Washington Bureau

UPDATE: Heath Shuler for President?

Today, Heath Shuler is a first-term conservative Democrat in Congress from Western North Carolina. In 10 years, he'll be president -- at least, according to a piece in last weekend's Washington Post Magazine, looking at the state of the greater Washington, D.C.-area a decade from now. If you've lived in or even been to the nation's capital, the piece is worth a read. It's really a treatise on how security, economic and other concerns could change the way people in this area live. It's highly speculative, of course, but it's informed speculation.

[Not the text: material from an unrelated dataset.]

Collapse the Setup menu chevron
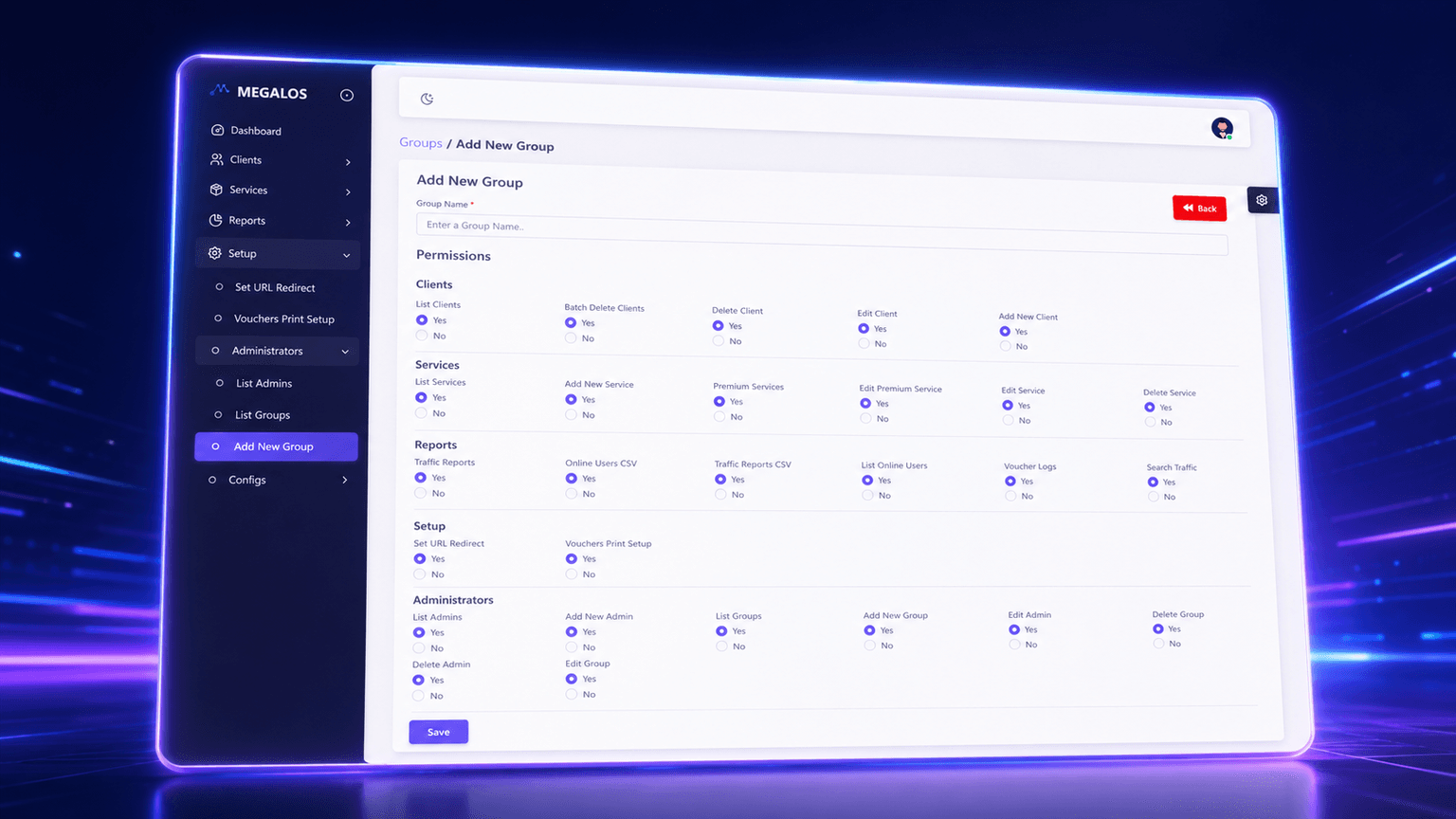 click(346, 255)
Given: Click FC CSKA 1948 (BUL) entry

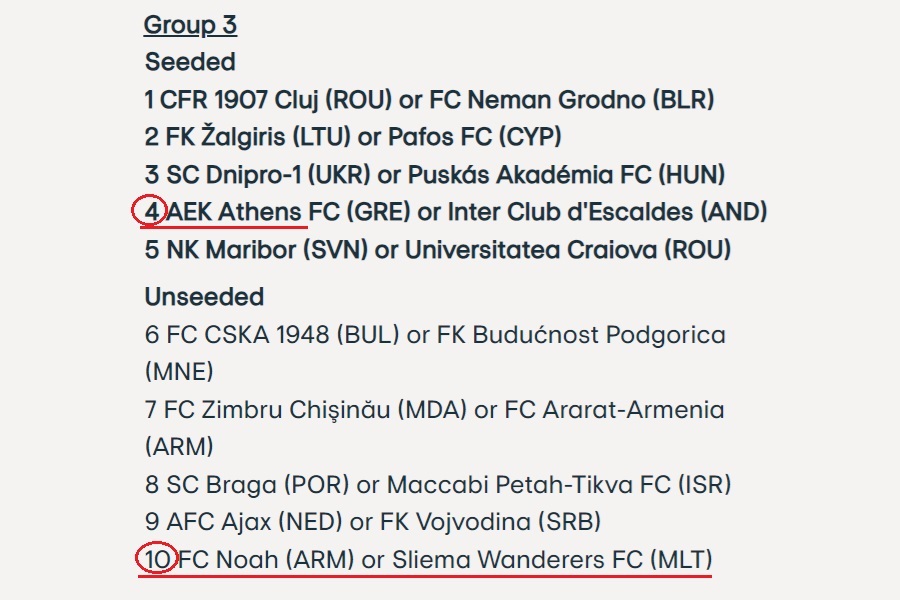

For people following Heath Shuler's budding political career, the story was notable for the casual manner in which one of the country's leading political newspapers casually elevated the freshman congressman to president in only a decade, even if the piece was only fantasy. Shuler was elected in 2006. There will be another presidential election in 2012, followed by one in 2016. If Shuler were to win in 2016, it would go down as one of the most rapid rises in the nation's long political history -- second only, perhaps, to Barack Obama if he wins in November.

If history is a guide, he'd almost certainly have to become a senator or governor first. No one has jumped directly from the House to the White House in 130 years -- and things didn't end so well for that guy.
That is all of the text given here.